Because one bottle is more than enough to do two complete Eos vehicles, my guess is that there is really no need to buy the stuff in bulk. I cannot imagine anyone needing more than one bottle per year, maximum.
Michael
*Cut the top of the nozzle with a sharp knife here*

*You then get a perfect-size line of the fluid when you tip the bottle*

*And the bottle comes with an attached cap*



_Modified by PanEuropean at 10:28 PM 7-8-2007_


----------



## scottjay99 (Aug 7, 2006)

*Re: How to solve (or prevent) Eos Roof leaks (PanEuropean)*

Incredibly valuable write up. I'm going to forward it to my Eos dealer before my first service (car delivered 12/8/06) next week. I have already confirmed the have the lubricant in stock, but I want to make sure they understand how to apply it correctly (or I will).


----------



## PanEuropean (Nov 3, 2001)

*Re: How to solve (or prevent) Eos Roof leaks (PanEuropean)*

Thanks for the kind comment, Scott. I think everyone at my VW dealership had quite a bit of fun solving this problem (especially the initial water test, which soaked the dealer principal), and I am very grateful to my dealer for inviting me up to watch and document the whole process.
A few of the pictures that I took last Thursday did not turn out well, so I could not include them in the original post. I went back to the dealer today, but the customer had picked up his Eos and was out driving it. Fortunately, there was another Eos in the showroom I could use for photos, so, here are a few "Tips and Tricks from the School of Hard Knocks" to help others get the best possible results in the future.
Michael
*Some additional elaboration...*









_Modified by PanEuropean at 10:31 PM 7-8-2007_


----------



## pjgraham86 (Aug 10, 2006)

Fantastic write up from Michael - even I couldn't fail to get it right such was the clarity of the descriptions !!
Quick reminder for UK owners -Krytox liquid and grease is available from gbrtech.co.uk - around £16 each.
Peter


----------



## just4fun (Oct 29, 2006)

*Re: How to solve (EurovanTastic)*

Matt,
Just for information purposes.
I was quoted $113.00 cdn at the VW dealership for the 30ml bottle.
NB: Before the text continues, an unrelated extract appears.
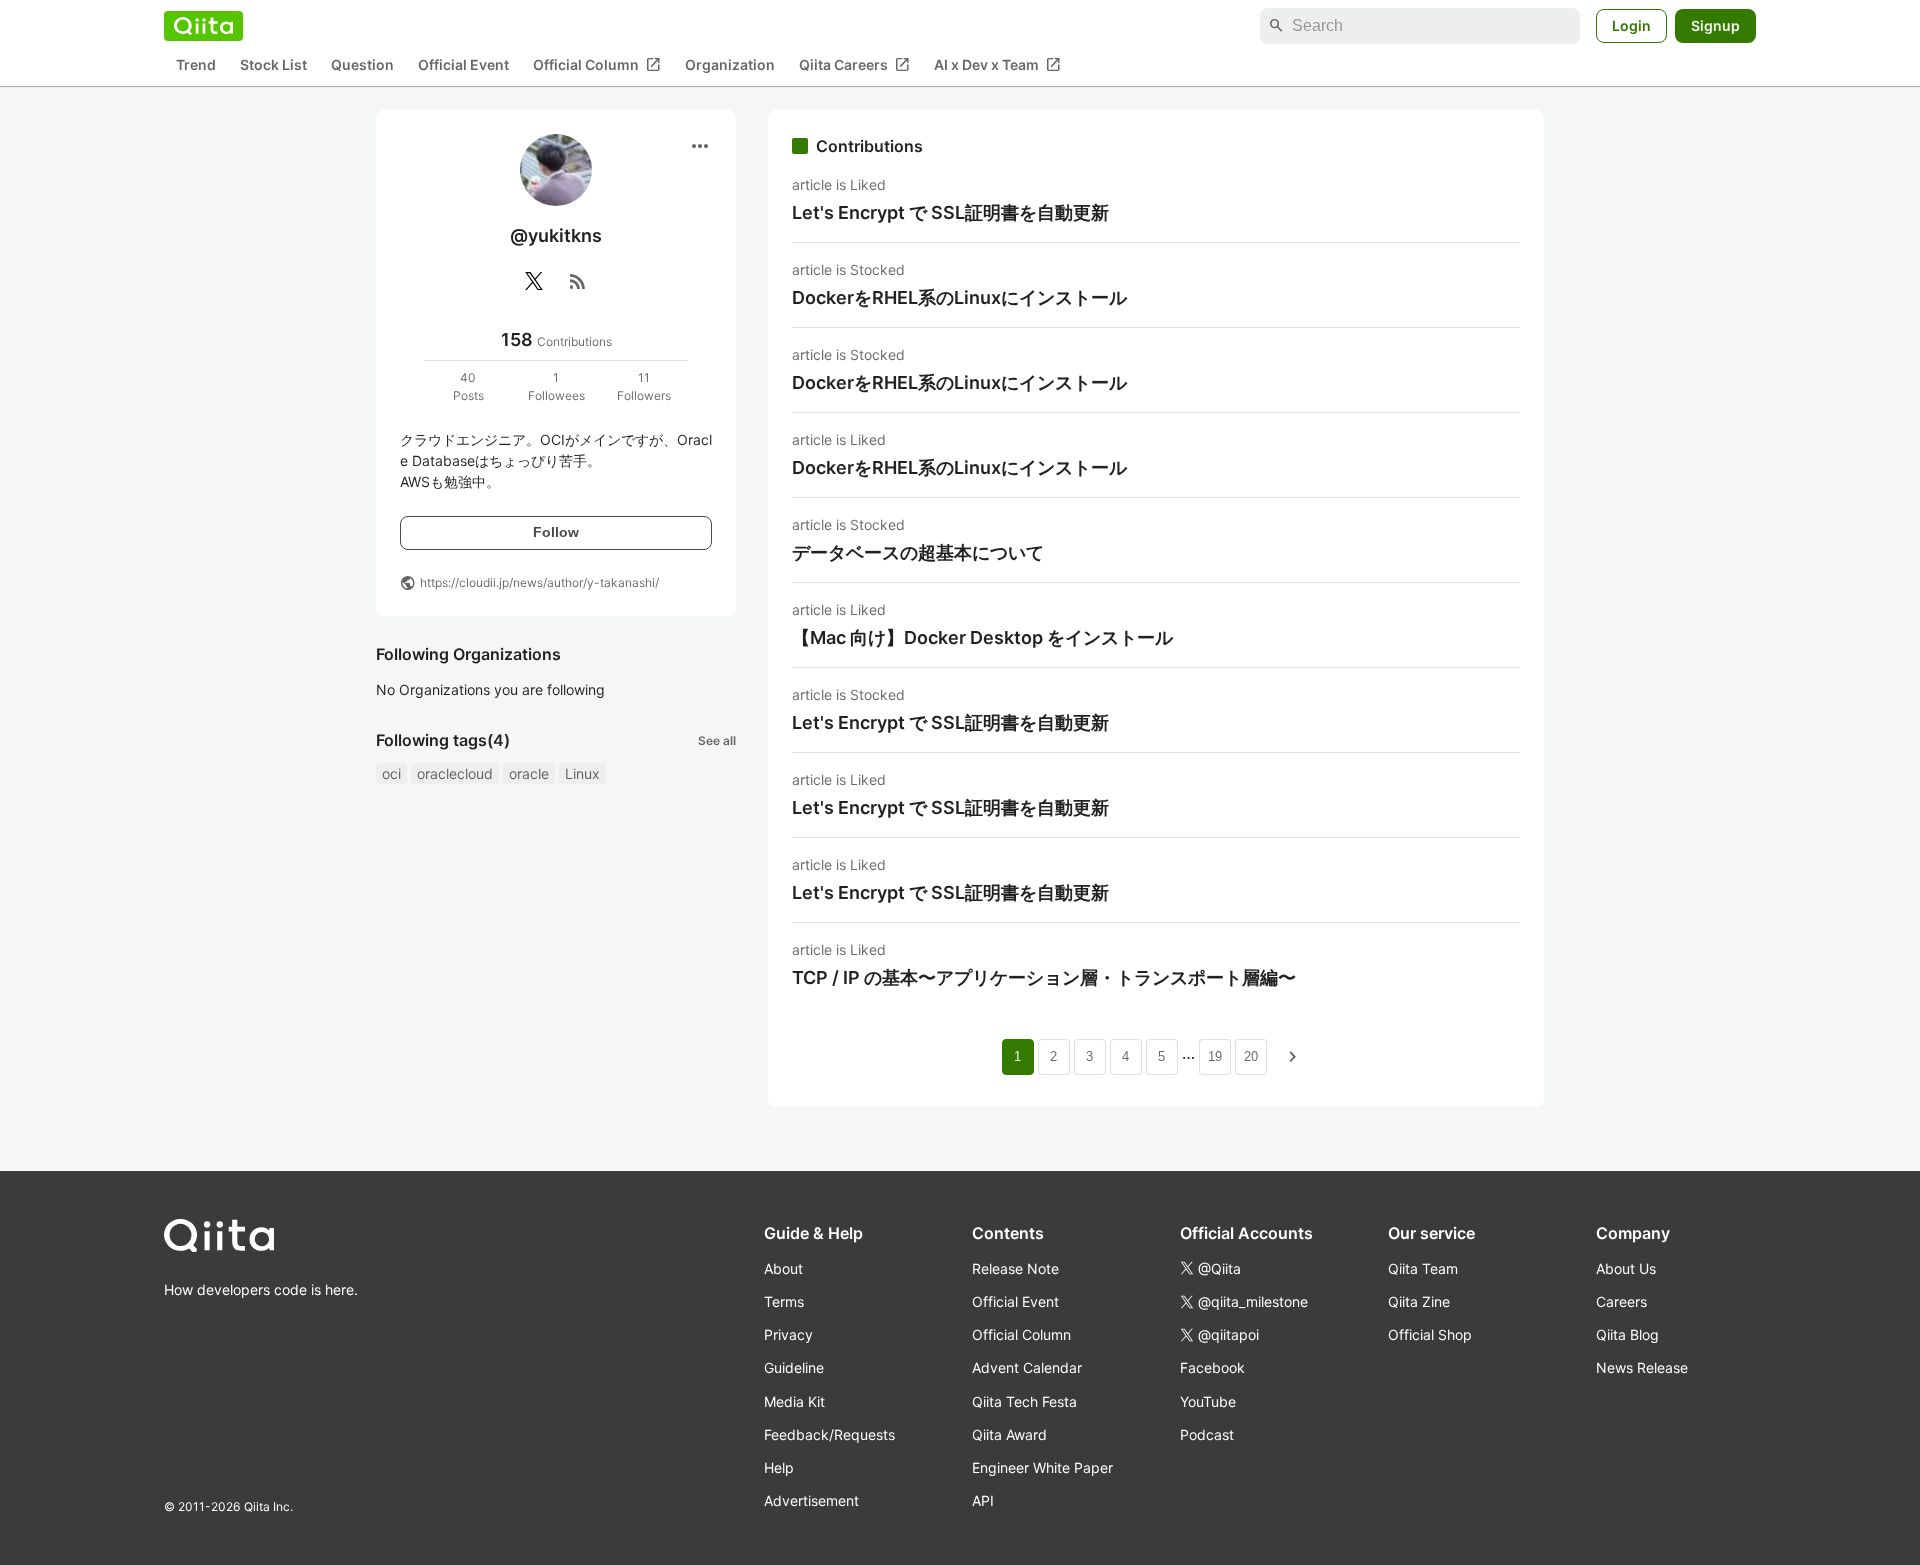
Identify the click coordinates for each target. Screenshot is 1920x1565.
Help (779, 1467)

The parts person did offer a reasonable discount.
However, you can purchase the liquid product in a .5 kg jug (approx. 240 - 300ml) direct from the Canadian Dupont Distributor for about 1/4 the price, per 30ml.
The contact information can be found on this thread. http://forums.vwvortex.com/zerothread?id=2985944
Realistically, if the seals only require lubricating once or twice a year, then the product cost from the VW dealer is actually insignificant. However if you want to lower the overall cost, you can consider the larger quantity at a significant long term savings.
I don't recall seeing any documentation on the shelf life of this product, but I'm certain if it is stored in a sealed container to protect against contamination, it will last pretty much forever.
Kevin











_Modified by just4fun at 11:40 AM 2-21-2007_


----------



## PanEuropean (Nov 3, 2001)

*Re: How to solve (just4fun)*

Hi Kevin:
DuPont also suggests that the Krytox lubricating products have a more or less indefinite shelf life - here is a link to their website: DuPont Krytox® Oils and Greases.
I strongly recommend that Eos owners use the OIL, not a grease. If I had to buy lubricant for my own Eos, I would (at this moment in time) buy the little bottle of Volkswagen supplied lubricant - the *G 052 172 A1* stuff - only because we all know without any doubt at all that that is the exact correct stuff to use. If you go browsing through the DuPont Krytox® website, you will see that 'Krytox®' is a brand name that is used for a whole family of fluorinated ether based lubricants (oils and greases), not a name for a specific viscosity of lubricant for Eos roof seals. In fact, if you look at the DuPont detail page, you can see that there is a very wide range of viscosities available.
What we want to do, as owners, is maintain that very expensive and very sophisticated roof *exactly *the way VW suggests. Until we can find out the precise specification for the *G 052 172 A1* lubricant - what its viscosity is, what grade it is, what other additives it may or may not have in it - I think we should stick to the safest path, which is to buy the little bottle from VW.
I'm very much in favour of saving money wherever possible, and I am certainly not trying to 'plug' the VW product. However, at this moment in time, and in this particular case, I think we should take the safest route and use only what we KNOW works. By the time we all use up our initial bottle of lubricant, we will probably have found out what the exact specs for the VW *G 052 172 A1* lubricant are, and probably identified a less expensive way of sourcing the exact same thing.
One thing that I think it is important to stress - we want to use an OIL, not a GREASE. Greases have thickeners added to prevent them from being slung off of moving parts. The roof seals are not moving parts, and we want a lubricant that is 'oily' by nature so that it runs into all the crevices and can be easily absorbed by the seals.
Michael


----------



## WolfsburgerMitFries (Jul 4, 2005)

*Re: How to solve (PanEuropean)*


_Quote, originally posted by *PanEuropean* »_ Until we can find out the precise specification for the *G 052 172 A1* lubricant - what its viscosity is, what grade it is, what other additives it may or may not have in it - I think we should stick to the safest path, which is to buy the little bottle from VW.
Michael

We can rule out any additives, when I pulled the MSDS Sheet, it 100% Krytox, no question about it. I'll try to re-do the picture later because it just cuts off skin contact information.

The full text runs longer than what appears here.